Recorded data
+---+

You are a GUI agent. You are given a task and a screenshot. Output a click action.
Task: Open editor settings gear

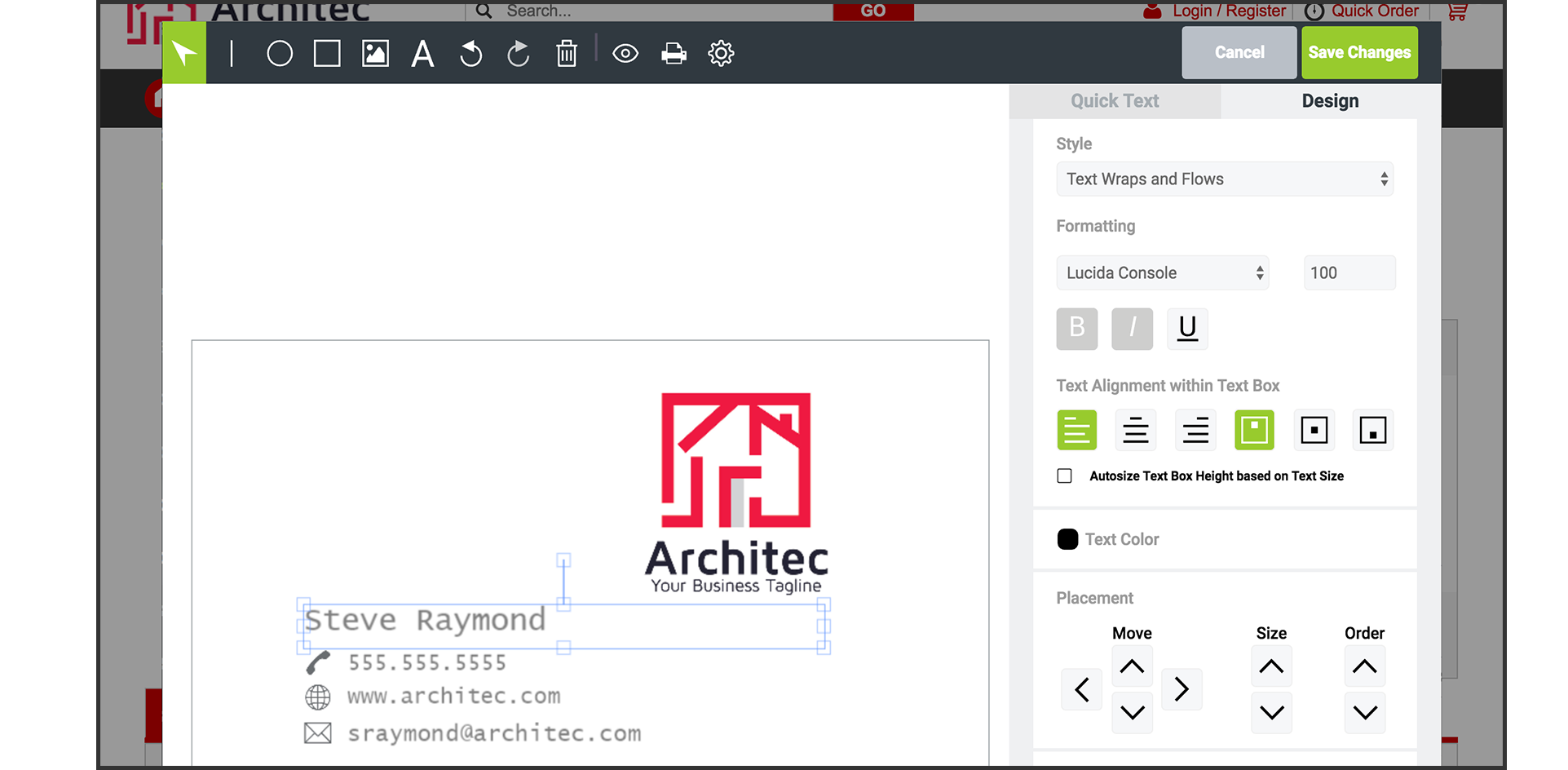721,54
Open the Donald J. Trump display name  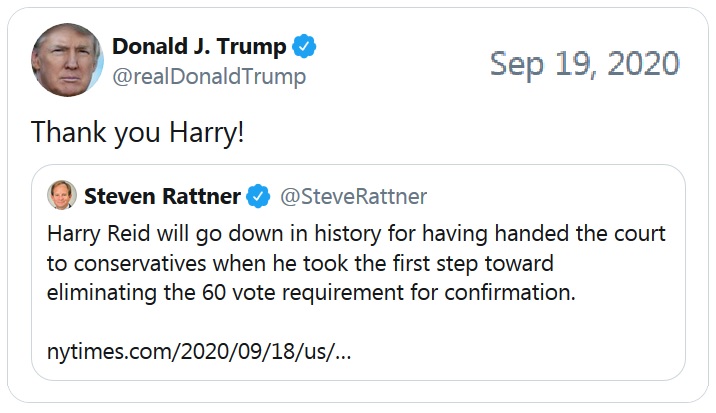click(x=199, y=47)
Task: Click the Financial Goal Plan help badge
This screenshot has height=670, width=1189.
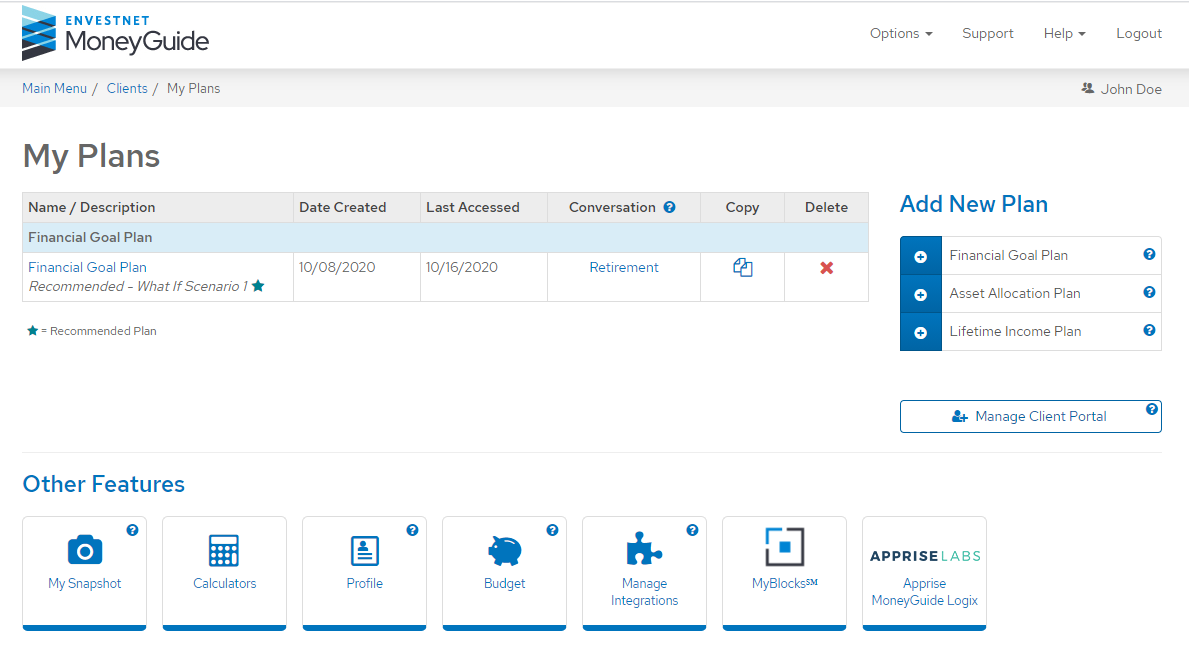Action: pyautogui.click(x=1151, y=254)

+---+

**DIRECTIVE**
Return, word for word, the lines from the one containing "Task: Click the" through the end of the material, both ends included, and omit the pictures.

**RESPONSE TO THE EXERCISE**
Task: Click the Financial Goal Plan help badge
This screenshot has height=670, width=1189.
Action: pyautogui.click(x=1151, y=254)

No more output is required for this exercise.